- **DATA FOR PROCESSING**
######
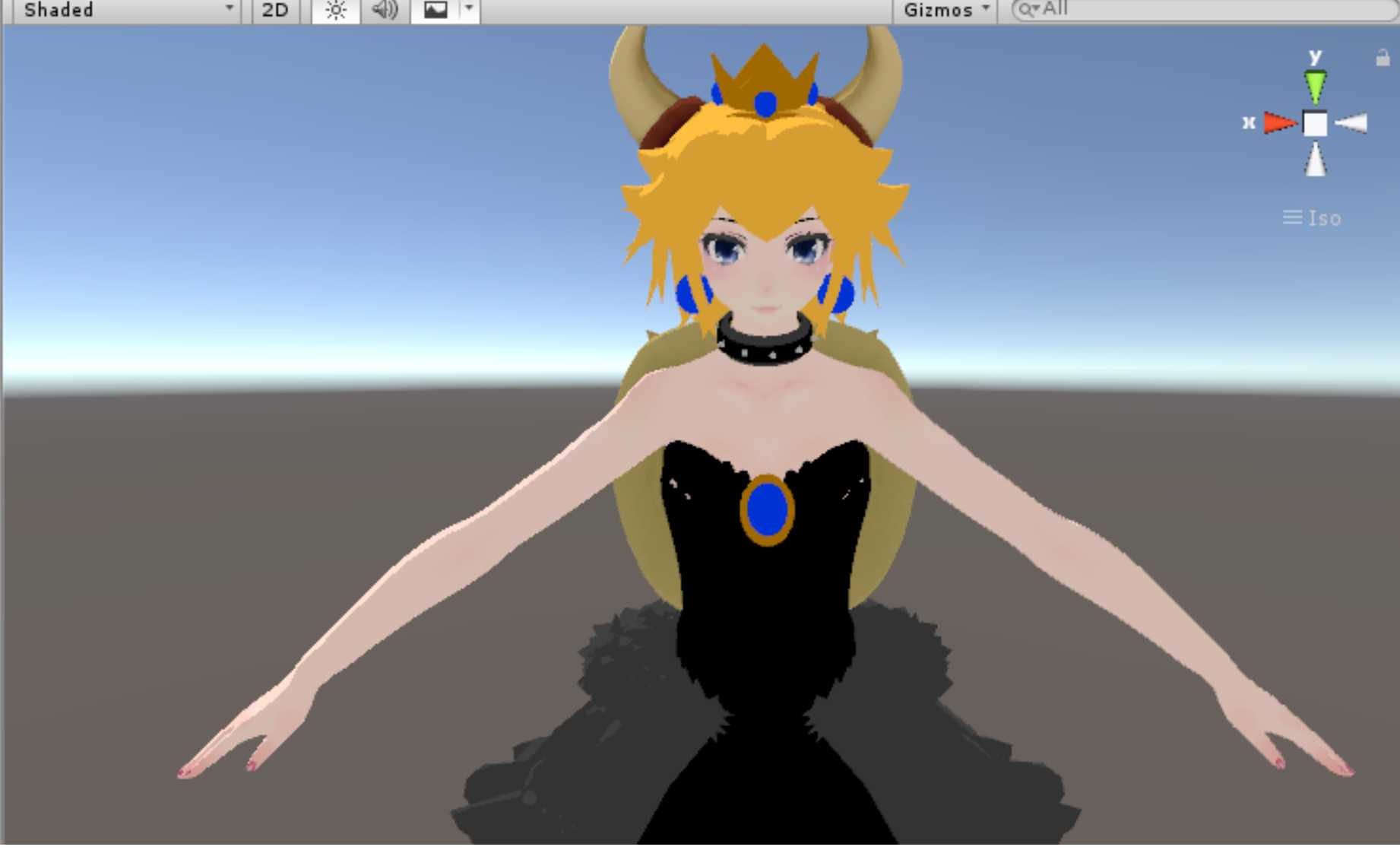This screenshot has width=1400, height=850.
Task: Open the effects options dropdown arrow
Action: (x=469, y=9)
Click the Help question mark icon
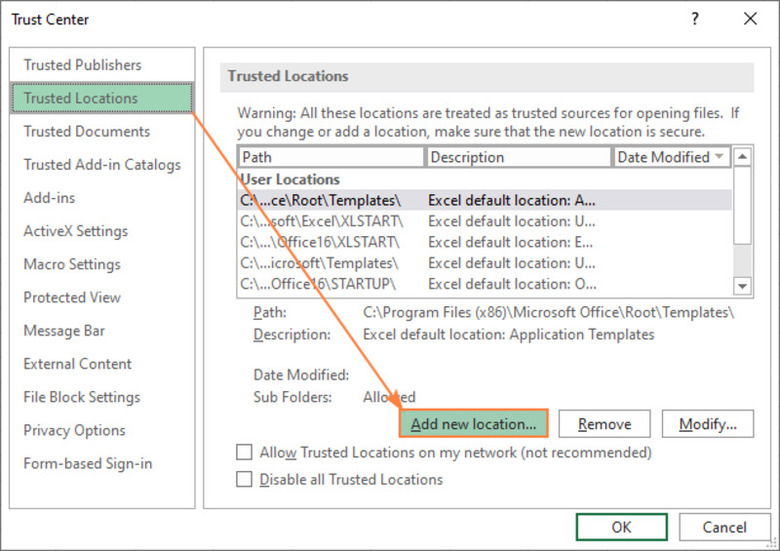 (695, 19)
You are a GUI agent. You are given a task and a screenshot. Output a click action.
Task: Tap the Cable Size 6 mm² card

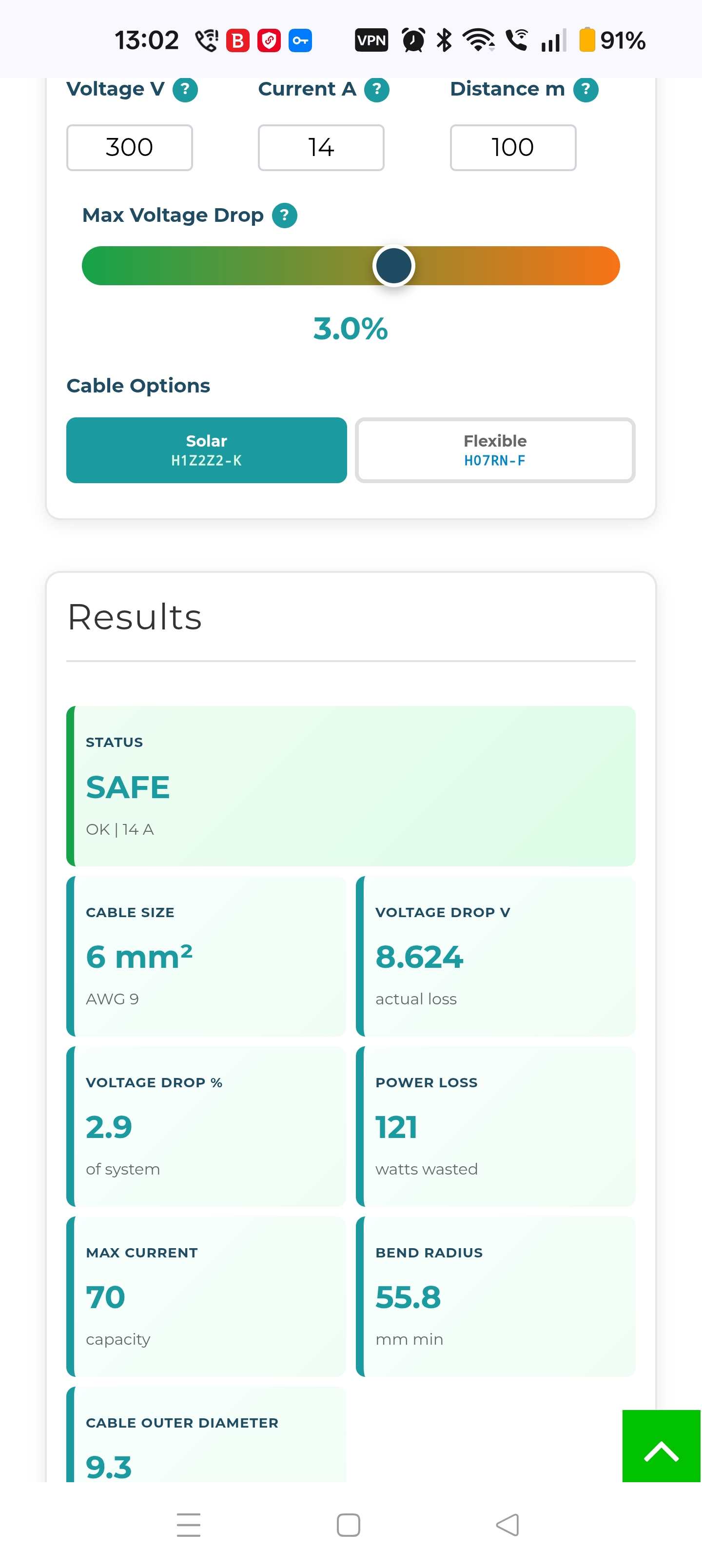coord(206,956)

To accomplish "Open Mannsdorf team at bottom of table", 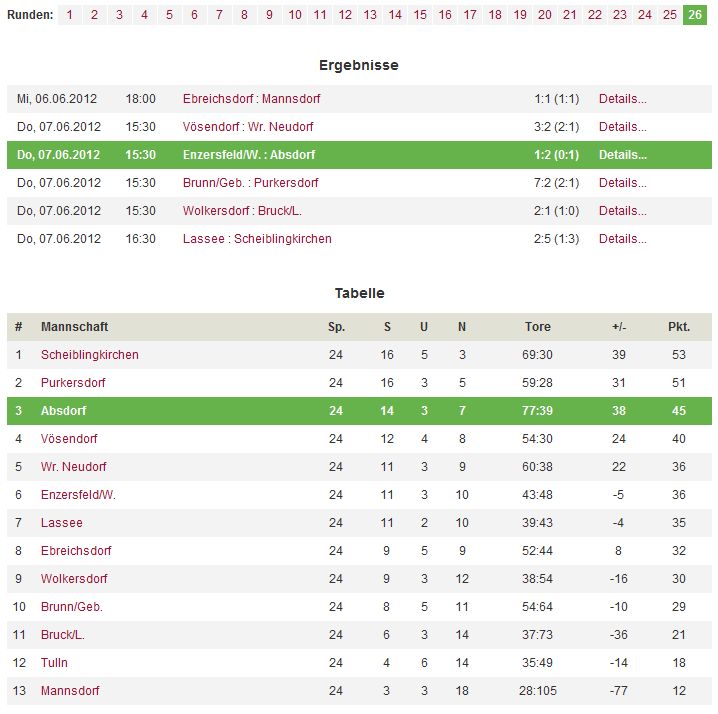I will point(70,691).

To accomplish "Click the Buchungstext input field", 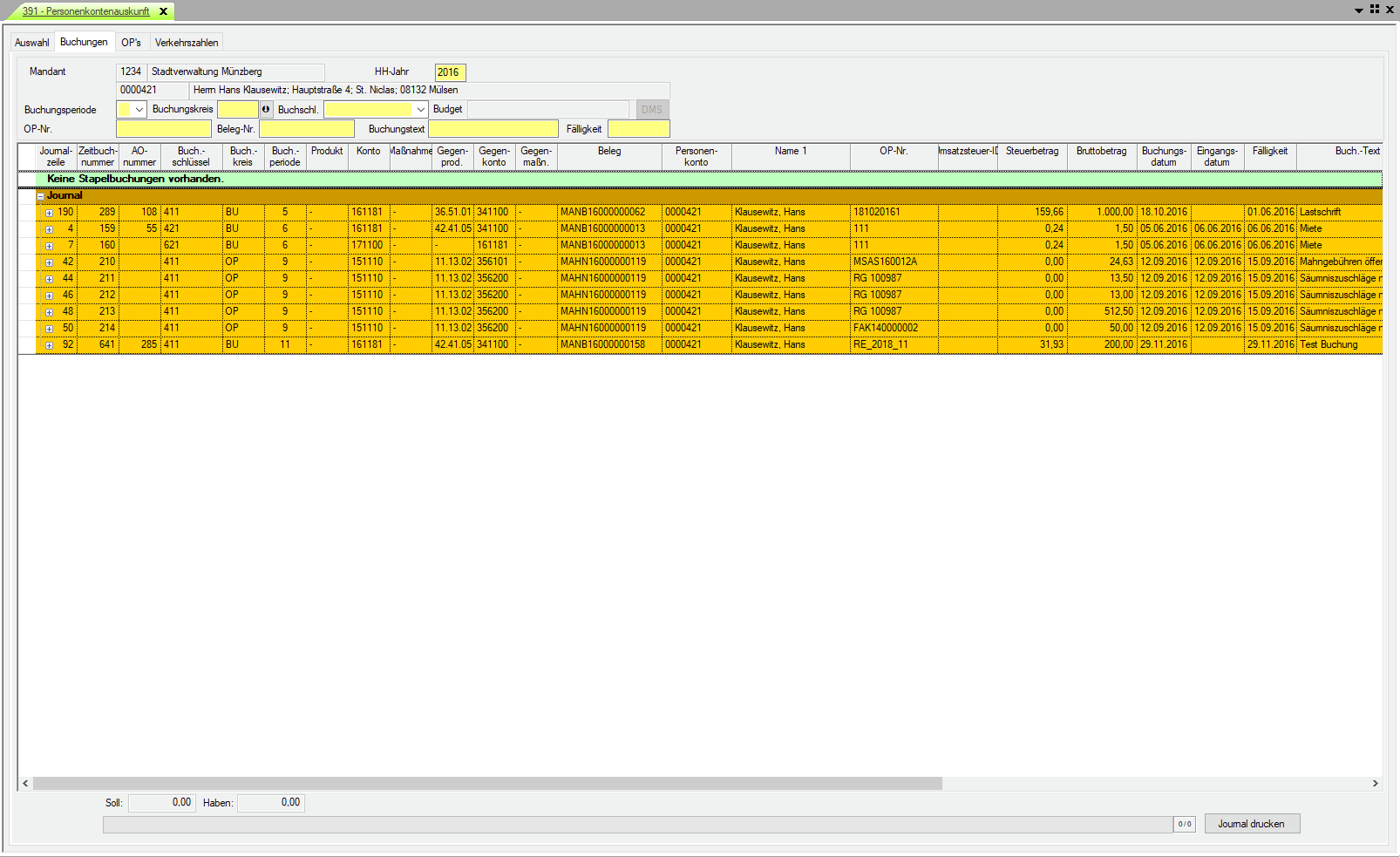I will 493,129.
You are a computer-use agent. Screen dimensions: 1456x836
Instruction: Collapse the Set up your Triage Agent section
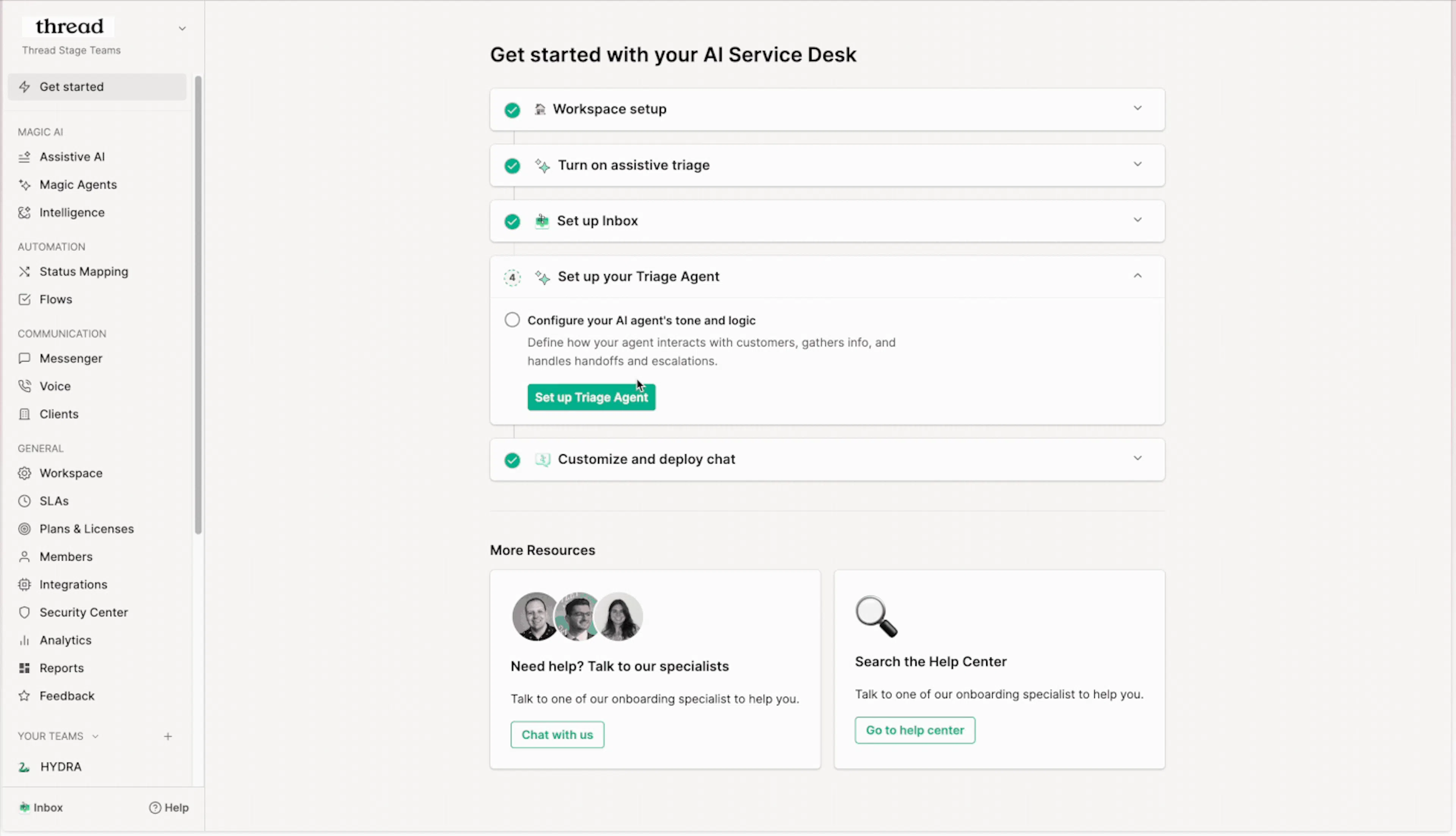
######
- **WORK REQUEST**
Your task is to copy exactly the lines from the line containing "You are a computer-use" through the final line of the listing above and to omit every picture.

- **WRITTEN REPLY**
You are a computer-use agent. Screen dimensions: 1456x836
Instruction: Collapse the Set up your Triage Agent section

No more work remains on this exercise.